É justo considerarmos nossas necessidades materiais do momento, mas não é justo considerá-las sem uma referência a algo mais.
São numerosos os ocidentais que se sepultaram em seus negócios e mui raramente saem dali para observar que existe um sol espiritual lá em cima. Milhares de pensamentos se atropelam em suas cabeças da aurora ao crepúsculo: a noite e eles se entregam à colheita do que semearam. Em meio a todo este fértil campo de pensamentos e vida, que lhes resta? Mesmo quando sua saúde periclita e o médico lhes prescreve umas longas férias, tal é a sua escravidão que, embora não possam levar os negócios consigo, são obrigados a levá-los em suas mentes. Seus negócios constituem agora o seu Condutor, e eles, os jumentos carregados.
E vem um dia triste, mas inevitável na existência do homem, ao descobrir que, apesar de todo seu afã, não lhe sobrou nada nas mãos senão um punhado de folhas secas. Nesse dia talvez comece a perceber que a verdade espiritual não é uma ciência abstrata, nem uma abstrusa especulação; é um modo de vida, uma visão mais profunda do mundo. Talvez lhe seja doloroso chegar-lhe esse dia, porém isto é o prelúdio de uma felicidade meritória.
Os assuntos práticos da vida não mais existem para servi-lo, mas para tiranizá-lo. "As coisas selam e cavalgam a humanidade", disse Emerson algures, e isso calha aos homens desse tipo. A consciência que poderia libertar-se por um curto período do dia para adquirir a joia da interna paz espiritual, é compelida pela máquina que eles construíram ao seu redor a moer-se nas coisas triviais e pueris.
O homem, ansioso por aperfeiçoar suas máquinas, esquece-se de se aperfeiçoar a si próprio.
Divorciar a vida do espiritual é fazê-la perigar.
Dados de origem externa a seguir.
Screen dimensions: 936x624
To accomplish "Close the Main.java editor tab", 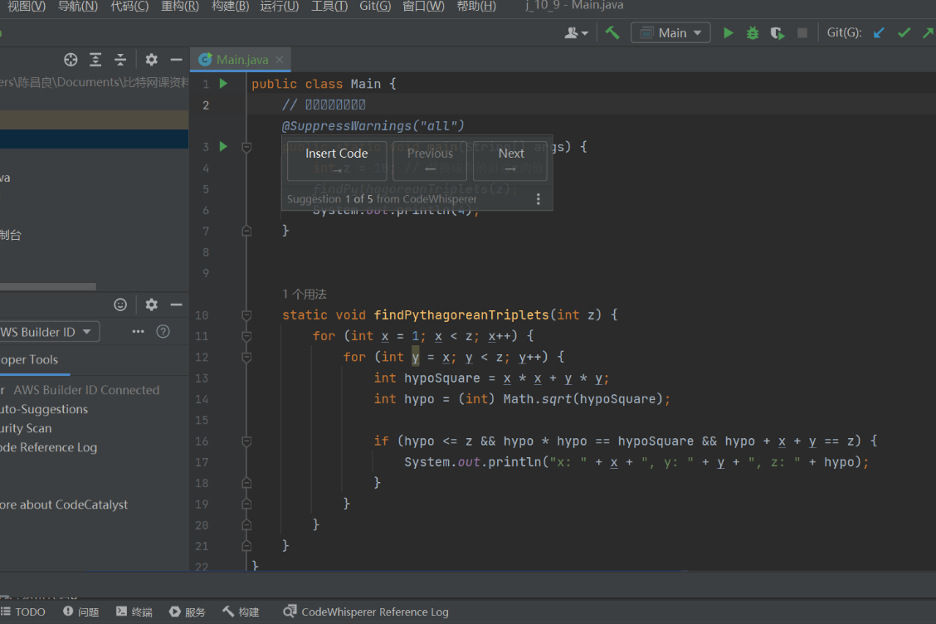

O eu ativo deve ser alimentado pelas fontes espirituais do eu mais profundo. Cabe-nos equilibrar nossas atividades com a nossa contemplação. O intelecto crítico deve encarar a intuição visionária como amiga, não como inimiga; as capacidades comerciais devem colaborar com as imaginações espirituais; ao passo que nosso profundo egoísmo necessita andar de mãos dadas com nosso mais profundo altruísmo. Desta maneira cada qual de nós pode tornar-se o expoente de um profundo conceito em sua vida mais superficial.
Nossas vidas precisam achar o áureo meio termo. Precisamos diariamente manter-nos por alguns momentos em quietude mental, sem perder nossa capacidade para trabalhos práticos. Precisamos estabelecer um equilíbrio conveniente entre os elementos místicos e materiais de nossa natureza, por diferentes e incompatíveis que aparentemente sejam. Quem quiser seguir o Caminho Secreto aqui delineado, encontrará sem esforço esse equilíbrio. Advir-lhe-á natural e espontaneamente.